# Brief
Scan the entries below. Report each line where the string "list" occurs.

Records from a dataset:
────────────────────

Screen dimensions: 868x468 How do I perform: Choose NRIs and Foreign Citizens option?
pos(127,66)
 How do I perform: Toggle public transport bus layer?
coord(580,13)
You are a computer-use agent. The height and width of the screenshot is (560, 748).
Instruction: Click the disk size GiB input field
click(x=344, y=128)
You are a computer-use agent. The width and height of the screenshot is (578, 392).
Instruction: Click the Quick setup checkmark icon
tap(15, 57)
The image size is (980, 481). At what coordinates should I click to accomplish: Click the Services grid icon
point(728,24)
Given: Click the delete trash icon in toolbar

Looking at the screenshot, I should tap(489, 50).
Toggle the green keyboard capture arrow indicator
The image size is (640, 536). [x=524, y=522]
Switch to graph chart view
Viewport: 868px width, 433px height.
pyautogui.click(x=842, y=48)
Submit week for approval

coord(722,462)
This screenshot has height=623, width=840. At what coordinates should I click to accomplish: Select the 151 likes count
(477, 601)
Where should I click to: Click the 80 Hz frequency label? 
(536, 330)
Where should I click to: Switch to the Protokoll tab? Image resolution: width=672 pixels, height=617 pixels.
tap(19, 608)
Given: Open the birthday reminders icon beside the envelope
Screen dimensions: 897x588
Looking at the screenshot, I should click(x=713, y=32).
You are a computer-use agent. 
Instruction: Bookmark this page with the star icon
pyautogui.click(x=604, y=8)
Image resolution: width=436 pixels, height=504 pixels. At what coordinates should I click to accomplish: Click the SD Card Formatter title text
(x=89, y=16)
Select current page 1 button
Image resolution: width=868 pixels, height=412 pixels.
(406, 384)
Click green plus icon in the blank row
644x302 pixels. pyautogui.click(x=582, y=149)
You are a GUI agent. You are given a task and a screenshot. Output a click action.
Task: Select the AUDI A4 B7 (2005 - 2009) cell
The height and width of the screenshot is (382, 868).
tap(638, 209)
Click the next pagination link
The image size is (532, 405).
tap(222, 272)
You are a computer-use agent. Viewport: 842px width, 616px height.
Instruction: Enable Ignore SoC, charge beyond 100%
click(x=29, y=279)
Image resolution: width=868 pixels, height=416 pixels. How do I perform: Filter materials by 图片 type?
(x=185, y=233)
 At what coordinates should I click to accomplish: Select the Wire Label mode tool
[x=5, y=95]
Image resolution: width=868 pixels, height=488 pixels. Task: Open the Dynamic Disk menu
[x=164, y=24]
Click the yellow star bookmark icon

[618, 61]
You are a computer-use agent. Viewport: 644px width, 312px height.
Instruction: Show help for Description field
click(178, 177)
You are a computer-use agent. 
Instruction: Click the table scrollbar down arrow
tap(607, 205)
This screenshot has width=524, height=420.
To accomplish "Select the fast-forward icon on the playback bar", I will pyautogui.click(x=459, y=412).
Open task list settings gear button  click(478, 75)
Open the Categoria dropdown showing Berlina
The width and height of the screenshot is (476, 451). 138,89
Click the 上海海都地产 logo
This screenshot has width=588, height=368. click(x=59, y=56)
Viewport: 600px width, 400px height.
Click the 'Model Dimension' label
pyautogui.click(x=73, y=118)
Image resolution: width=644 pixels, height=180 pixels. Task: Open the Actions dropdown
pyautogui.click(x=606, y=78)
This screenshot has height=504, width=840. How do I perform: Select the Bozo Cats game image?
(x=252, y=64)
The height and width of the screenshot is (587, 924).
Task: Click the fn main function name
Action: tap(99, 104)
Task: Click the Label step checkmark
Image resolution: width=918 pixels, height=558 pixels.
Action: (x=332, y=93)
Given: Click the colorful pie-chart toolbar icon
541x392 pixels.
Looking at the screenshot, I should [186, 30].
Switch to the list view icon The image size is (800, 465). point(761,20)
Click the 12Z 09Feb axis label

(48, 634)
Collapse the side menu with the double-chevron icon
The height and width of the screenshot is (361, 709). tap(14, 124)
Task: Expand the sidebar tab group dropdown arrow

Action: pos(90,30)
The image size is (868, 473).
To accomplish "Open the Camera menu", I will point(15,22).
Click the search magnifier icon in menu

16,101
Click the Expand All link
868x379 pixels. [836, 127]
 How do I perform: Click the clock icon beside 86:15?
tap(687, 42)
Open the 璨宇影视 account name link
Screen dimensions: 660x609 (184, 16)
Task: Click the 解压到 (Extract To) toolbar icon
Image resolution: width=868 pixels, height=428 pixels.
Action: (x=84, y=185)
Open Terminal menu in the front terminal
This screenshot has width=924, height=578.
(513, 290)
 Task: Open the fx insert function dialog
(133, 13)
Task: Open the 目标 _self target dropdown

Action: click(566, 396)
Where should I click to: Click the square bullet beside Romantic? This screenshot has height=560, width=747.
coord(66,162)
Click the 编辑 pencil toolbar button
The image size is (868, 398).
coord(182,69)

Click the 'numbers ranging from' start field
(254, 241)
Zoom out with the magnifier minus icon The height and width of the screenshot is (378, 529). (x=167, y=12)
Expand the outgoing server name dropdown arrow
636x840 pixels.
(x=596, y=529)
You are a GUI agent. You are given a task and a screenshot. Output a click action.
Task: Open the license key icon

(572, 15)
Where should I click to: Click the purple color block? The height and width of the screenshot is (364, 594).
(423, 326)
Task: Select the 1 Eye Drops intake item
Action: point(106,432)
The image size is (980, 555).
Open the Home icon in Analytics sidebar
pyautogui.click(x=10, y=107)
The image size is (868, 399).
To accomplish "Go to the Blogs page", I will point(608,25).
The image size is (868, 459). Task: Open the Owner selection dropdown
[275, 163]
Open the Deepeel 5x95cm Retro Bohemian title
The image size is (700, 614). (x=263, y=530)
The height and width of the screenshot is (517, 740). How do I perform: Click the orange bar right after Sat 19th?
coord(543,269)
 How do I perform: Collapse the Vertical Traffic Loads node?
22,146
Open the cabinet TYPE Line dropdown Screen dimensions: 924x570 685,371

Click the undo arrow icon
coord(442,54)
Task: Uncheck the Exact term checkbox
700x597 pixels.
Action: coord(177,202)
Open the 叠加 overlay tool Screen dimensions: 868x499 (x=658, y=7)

────────────────────

# Answer to the exercise
Open task list settings gear button  click(478, 75)
Switch to the list view icon The image size is (800, 465). point(761,20)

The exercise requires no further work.